For shotgun metagenome sequencing, the enriched genomic DNA from pooled feral samples, seven samples from day 9 and nine samples from day 18 posthatch gnotobiotic chickens, was used. The concentrations of genomic DNA samples were adjusted to 0.3 ng/µl. Samples were then processed using a Nextera XT DNA sample prep kit (Illumina Inc., San Diego, CA) according to the manufacturer’s protocol. Purified products with unique barcodes were normalized using the bead normalization protocol of the manufacturer, and equal volumes of normalized libraries were pooled and diluted in hybridization buffer. The diluted libraries were subjected to heat denaturation prior to loading into the sequencer. Illumina paired-end sequencing was performed on the MiSeq platform using 2-by-250 paired-end sequencing chemistry.

Sequence data processing.

The raw data files were demultiplexed and converted to fastq files using Casava v.1.8.2 (Illumina, Inc., San Diego, CA, USA). Reads aligning to chicken genome were identified using Bowtie 2 v2.3.0 (45). The reads were mapped against the chicken genome using Bowtie 2, and trimming was performed using SolexaQA++ (_V3.1.7.1) with a phred score of 20 (46). The raw reads were then analyzed against the MG-RAST version 4.0.3 pipeline (47). The quality control steps in MG-RAST included dereplication, ambiguous base filtering, and length filtering. The taxonomical abundance was analyzed using MG-RAST with the best-hit classification approach using the RefSeq database, and parameters were limited to a minimum E value of 10⁻⁵, minimum identity of 60%, a minimum abundance of 50, and a minimum alignment length of 30 amino acids. The functional abundance was analyzed using hierarchical classification in MG-RAST and the SEED Subsystems database, and parameters were limited to a minimum E value of 10⁻⁵, minimum identity of 60%, a minimum abundance of 50, and a minimum alignment length of 30 amino acids.

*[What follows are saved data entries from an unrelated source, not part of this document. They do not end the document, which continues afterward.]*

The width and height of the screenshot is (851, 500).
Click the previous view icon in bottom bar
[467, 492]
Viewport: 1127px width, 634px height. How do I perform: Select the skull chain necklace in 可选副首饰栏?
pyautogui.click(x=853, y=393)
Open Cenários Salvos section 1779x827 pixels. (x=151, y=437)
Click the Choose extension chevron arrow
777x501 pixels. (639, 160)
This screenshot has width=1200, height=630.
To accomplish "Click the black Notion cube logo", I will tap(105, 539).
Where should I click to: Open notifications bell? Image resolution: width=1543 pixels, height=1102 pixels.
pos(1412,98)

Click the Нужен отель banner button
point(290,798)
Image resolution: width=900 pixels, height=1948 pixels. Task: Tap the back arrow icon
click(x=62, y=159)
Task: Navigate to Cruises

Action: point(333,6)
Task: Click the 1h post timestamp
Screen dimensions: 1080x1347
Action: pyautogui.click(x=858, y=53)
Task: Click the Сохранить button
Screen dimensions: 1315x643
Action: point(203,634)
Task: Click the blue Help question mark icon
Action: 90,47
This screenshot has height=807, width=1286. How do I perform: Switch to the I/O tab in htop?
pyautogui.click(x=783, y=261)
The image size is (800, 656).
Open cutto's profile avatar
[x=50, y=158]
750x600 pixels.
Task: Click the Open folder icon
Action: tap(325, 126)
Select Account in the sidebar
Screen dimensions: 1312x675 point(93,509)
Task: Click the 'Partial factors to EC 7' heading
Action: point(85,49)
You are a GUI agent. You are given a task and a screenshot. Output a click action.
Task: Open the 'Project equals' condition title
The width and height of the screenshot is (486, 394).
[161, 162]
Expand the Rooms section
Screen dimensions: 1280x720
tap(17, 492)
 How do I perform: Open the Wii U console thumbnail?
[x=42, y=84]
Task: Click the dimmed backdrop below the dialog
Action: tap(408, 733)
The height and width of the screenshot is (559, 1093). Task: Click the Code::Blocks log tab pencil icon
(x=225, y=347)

The OTU abundance tables were downloaded from MG-RAST and were used for downstream statistical analysis.

For functional analysis, after host read removal and trimming, the reads were assembled using Spades V3.11.1 with the “—meta” flag (48). The contigs that were less than 500 bp in length were removed from this study. Thereafter, we annotated the remaining contigs in MG-RAST server version 4.0.3 and functional profiling was performed at different hierarchical levels (E value = 10⁻⁵, minimum percentage identity of 60%, and a minimum alignment length of 100 amino acids). The heat map was constructed in the Morpheus server (https://software.broadinstitute.org/morpheus) with a Euclidean distance matrix and average clustering method.

Statistical analysis.

The beta diversity between the feral-chicken inoculum and the day 9 and day 18 samples was estimated using the Morisita-Horn index in Explicet software (49). The PCoA analysis of taxonomical diversity was performed using Calypso version 8.72 (50). The differences between the day 9 and day 18 samples with respect to the phylum-level distributions were calculated in GraphPad Prism 8.0.1 (GraphPad Software, San Diego, CA) using the nonparametric Mann-Whitney U test. Significant differences were recorded at P values of <0.05. Genus-level distribution tables were analyzed using Explicet software.

Data availability.

The data sets used in the current study are available in the NCBI SRA database under accession number PRJNA415593.